Histologic subtype impacts cancer-specific survival in patients with sarcomatoid-variant renal cell carcinoma treated surgically.
Academic Article
Overview
abstract
PURPOSE: To report survival outcomes of patients treated surgically for sarcomatoid-variant renal cell carcinomas (sRCC) and to assess whether the underlying histologic subtype is an independent predictor of outcome. METHODS: One hundred and fifty-one patients underwent surgery at a referral center between 1991 and 2014 and had sRCC in final pathology. Kaplan-Meier curves for metastasis-free survival and cancer-specific survival (CSS) were calculated, and the log-rank test assessed differences between clear cell sRCC and nonclear cell sRCC. Cox regression models were generated to test the prognostic value of histologic subtype. RESULTS: Of 151 patients, 120 (79 %) had clear cell sRCC and 31 (21 %) had nonclear cell sRCC. Ninety-eight (65 %) patients had M0/Mx disease at presentation.

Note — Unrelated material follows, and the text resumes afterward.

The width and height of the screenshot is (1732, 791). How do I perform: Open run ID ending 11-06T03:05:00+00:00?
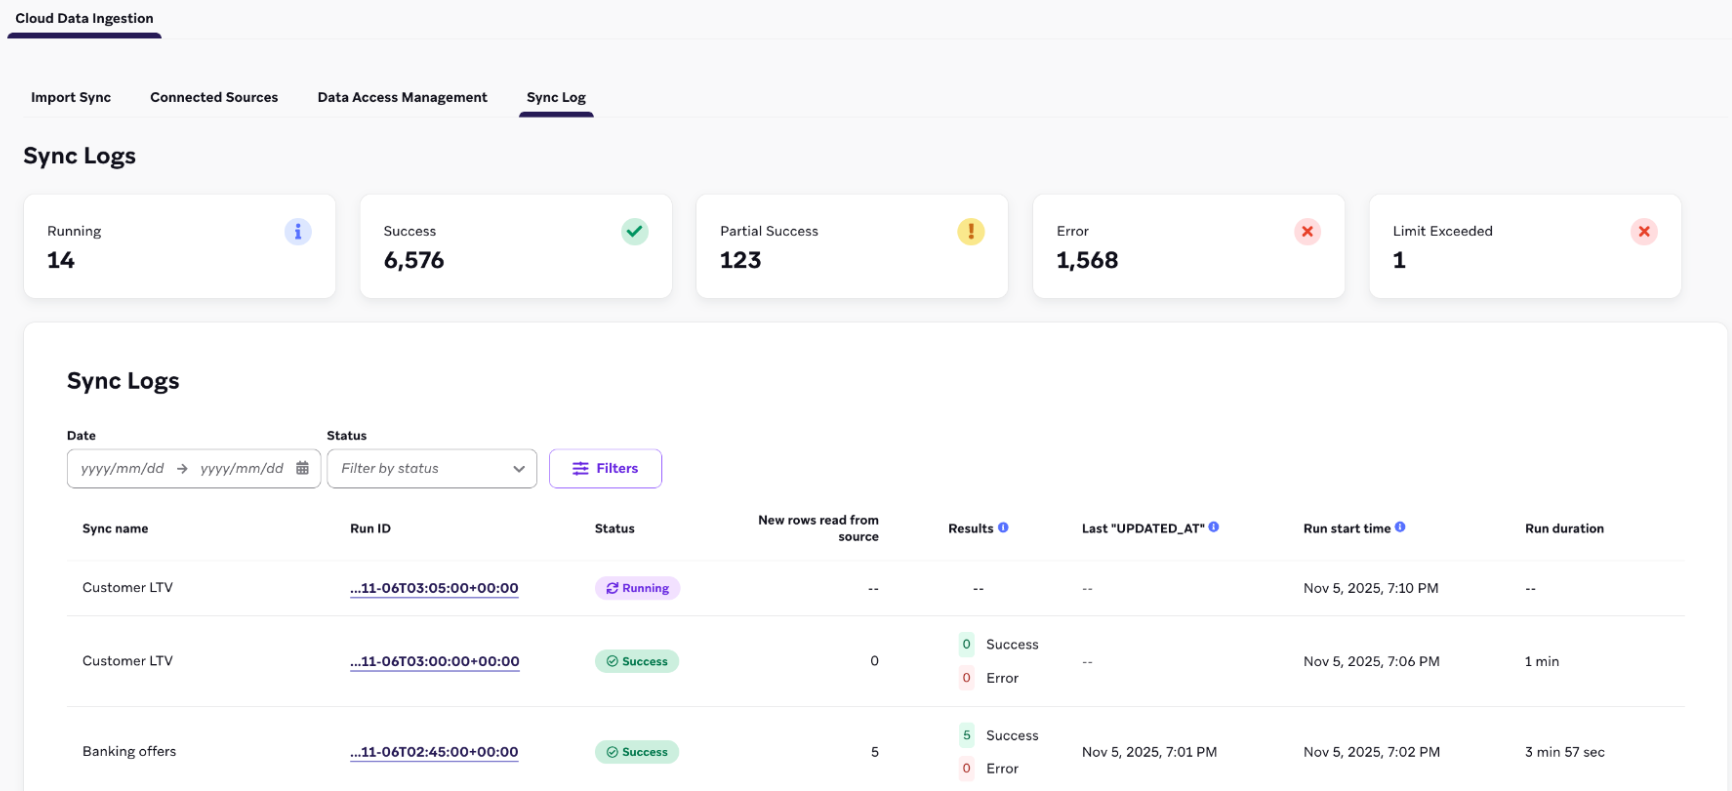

Among those M0/Mx patients, metastasis-free survival probabilities were 49 % at 2 years [95 % confidence interval (CI) 38-60] and 39 % at 5 years (95 % CI 28-50), while CSS probabilities were 50 % at 2 years (95 % CI 41-58) and 32 % at 5 years (95 % CI 24-41). There was no significant difference in metastasis-free survival between clear cell and nonclear cell sRCC (p = 0.8). However, patients with nonclear cell sRCC had significantly lower CSS than patients with clear cell sRCC (p = 0.035). In multivariable analyses, nonclear cell sRCC conferred a higher risk of cancer-specific death compared with clear cell sRCC (HR 2.30, 95 % CI 1.38-3.82, p = 0.001). CONCLUSIONS: In a cohort of patients treated surgically, the underlying histologic subtype of sRCC had an impact on CSS. These results present valuable information for individual counseling and patient selection in clinical trials.